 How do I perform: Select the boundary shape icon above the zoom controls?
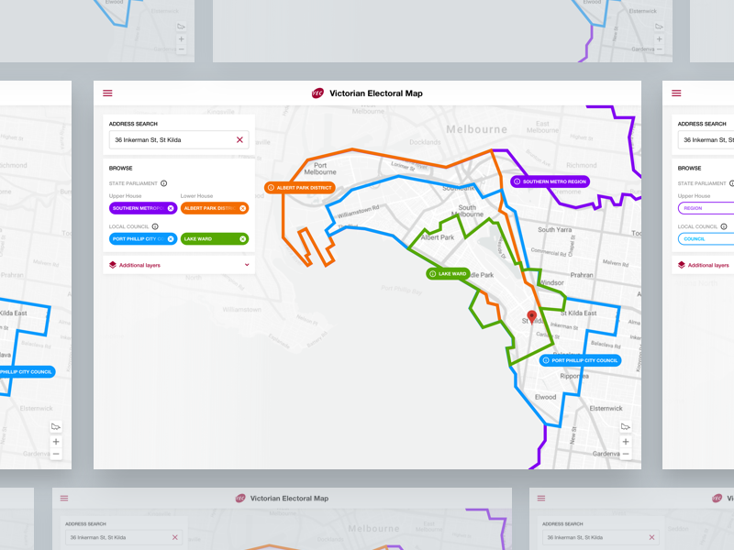click(x=625, y=425)
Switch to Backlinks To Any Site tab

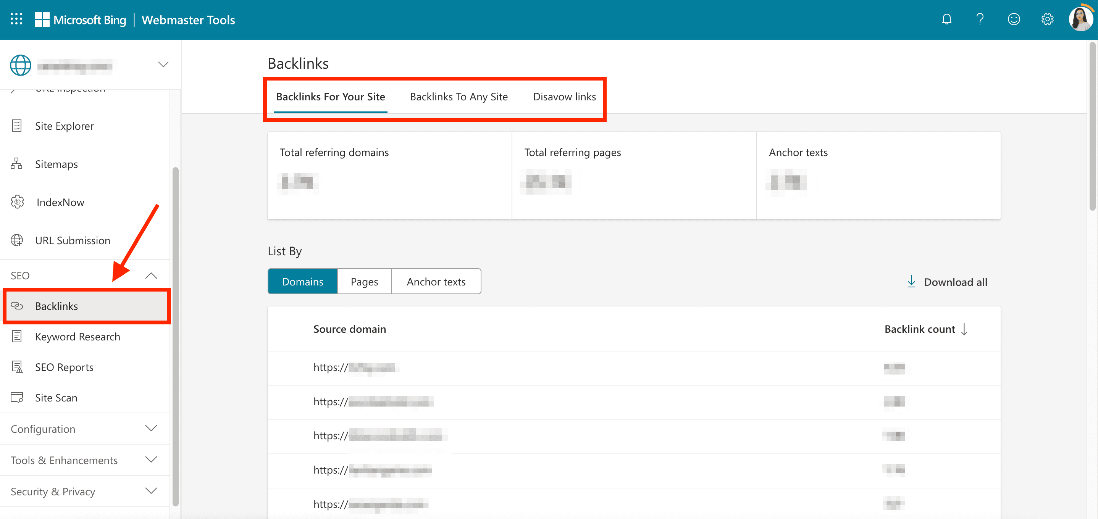pyautogui.click(x=459, y=97)
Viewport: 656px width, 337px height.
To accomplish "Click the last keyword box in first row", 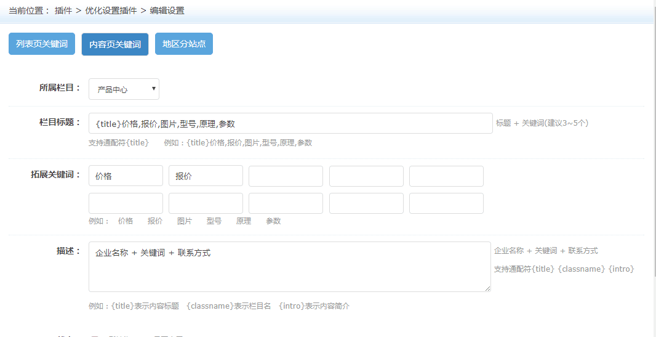I will pyautogui.click(x=446, y=176).
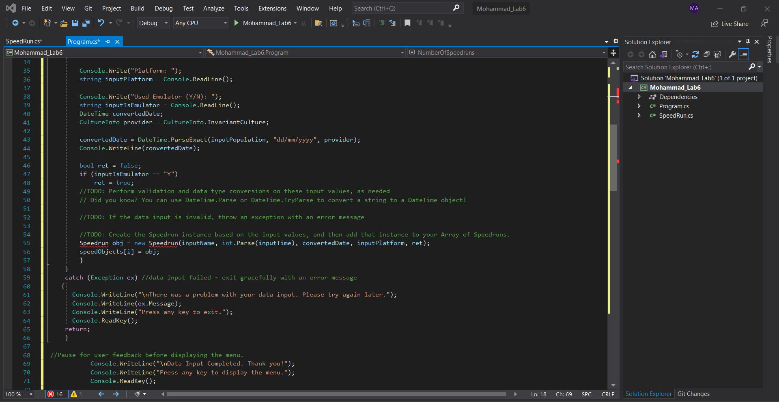Click the Live Share button
The height and width of the screenshot is (402, 779).
coord(730,24)
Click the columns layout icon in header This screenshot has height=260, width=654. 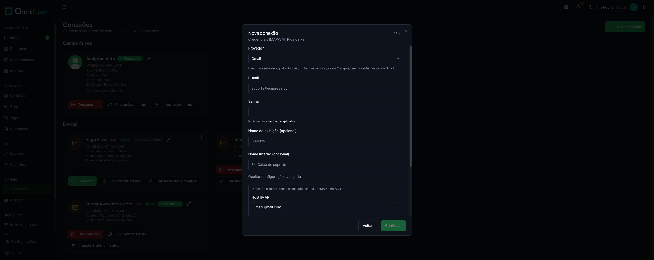[x=566, y=7]
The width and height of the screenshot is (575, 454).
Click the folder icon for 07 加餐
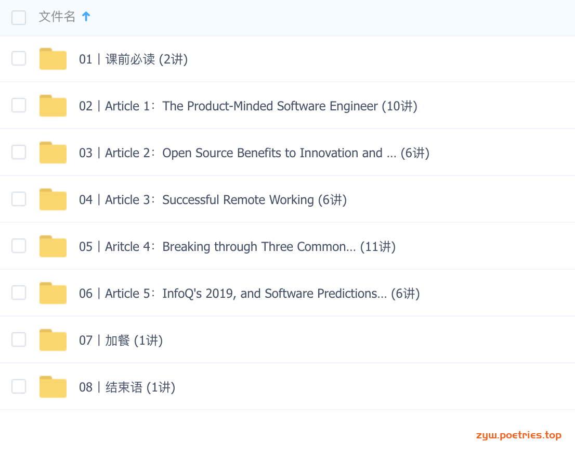pos(53,340)
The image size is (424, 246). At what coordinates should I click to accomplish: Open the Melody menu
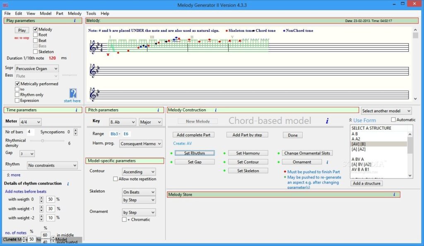pyautogui.click(x=75, y=13)
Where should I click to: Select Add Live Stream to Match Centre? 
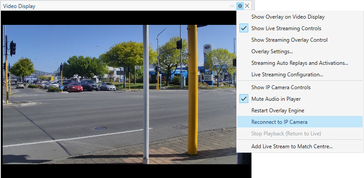coord(292,146)
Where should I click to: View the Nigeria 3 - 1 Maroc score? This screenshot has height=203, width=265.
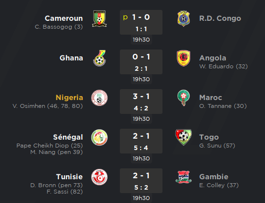pos(141,102)
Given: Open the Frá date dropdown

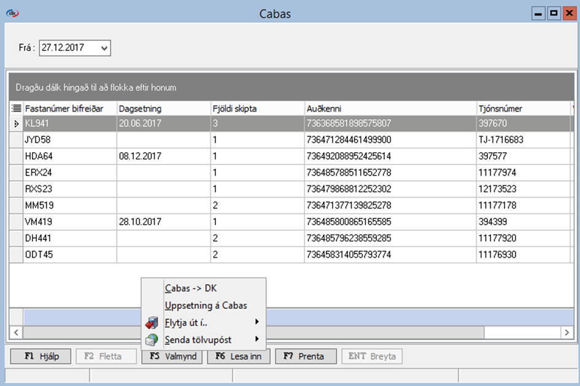Looking at the screenshot, I should (x=104, y=47).
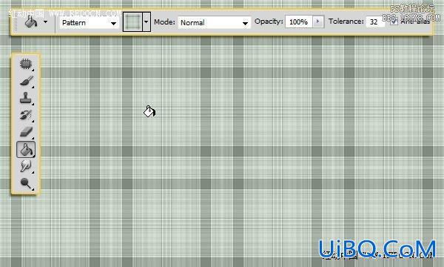Open the Mode Normal blending dropdown

coord(214,23)
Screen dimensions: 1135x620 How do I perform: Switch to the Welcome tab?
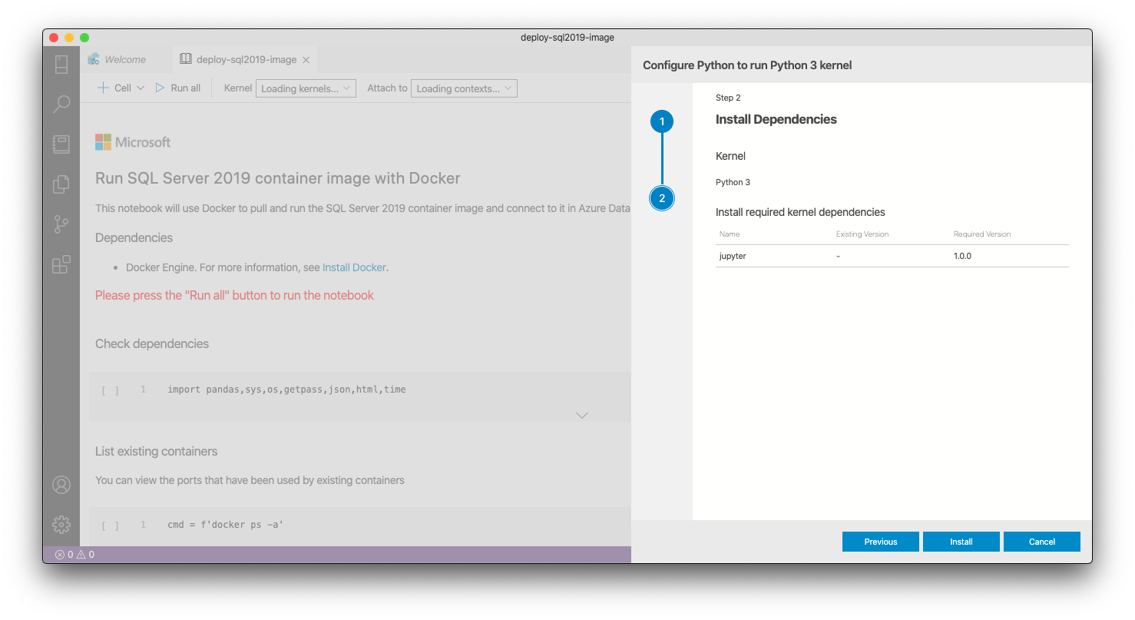pyautogui.click(x=124, y=60)
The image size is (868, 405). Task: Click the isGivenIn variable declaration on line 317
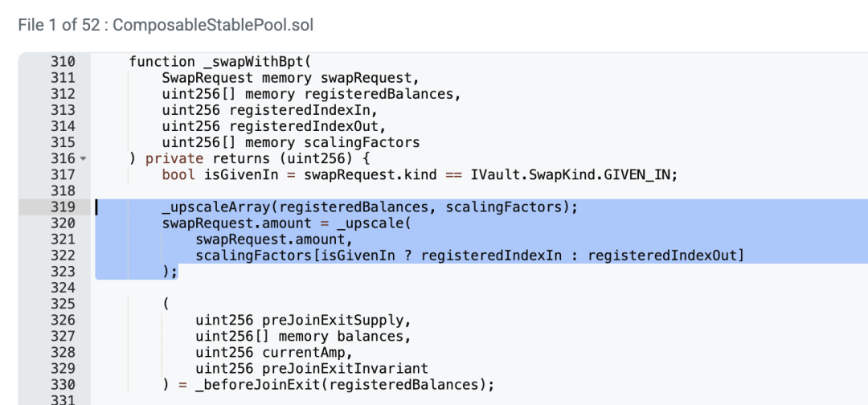click(237, 174)
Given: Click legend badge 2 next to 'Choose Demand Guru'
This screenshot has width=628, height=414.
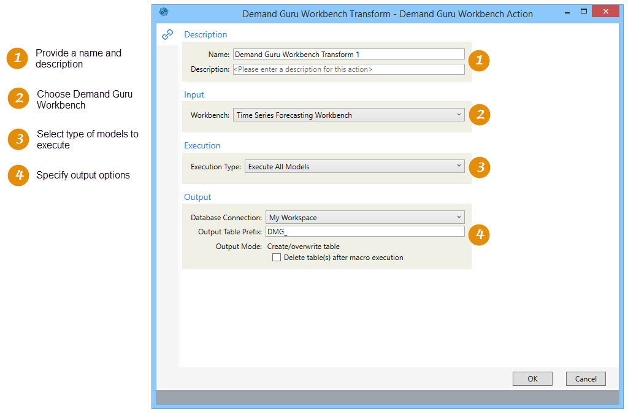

» Task directions: Go back to the line containing "Given: Open the Frá date dropdown" and output it and every line after it through the end of the records, exactly, but not the pictures.

» Result for this exercise:
Given: Open the Frá date dropdown

Looking at the screenshot, I should (x=104, y=47).
Open the Mode Normal blending dropdown

coord(214,23)
Screen dimensions: 1135x620 How do I perform: Switch to the Welcome tab?
pyautogui.click(x=124, y=60)
The image size is (868, 405). Task: Click the isGivenIn variable declaration on line 317
click(237, 174)
Given: Click legend badge 2 next to 'Choose Demand Guru'
This screenshot has width=628, height=414.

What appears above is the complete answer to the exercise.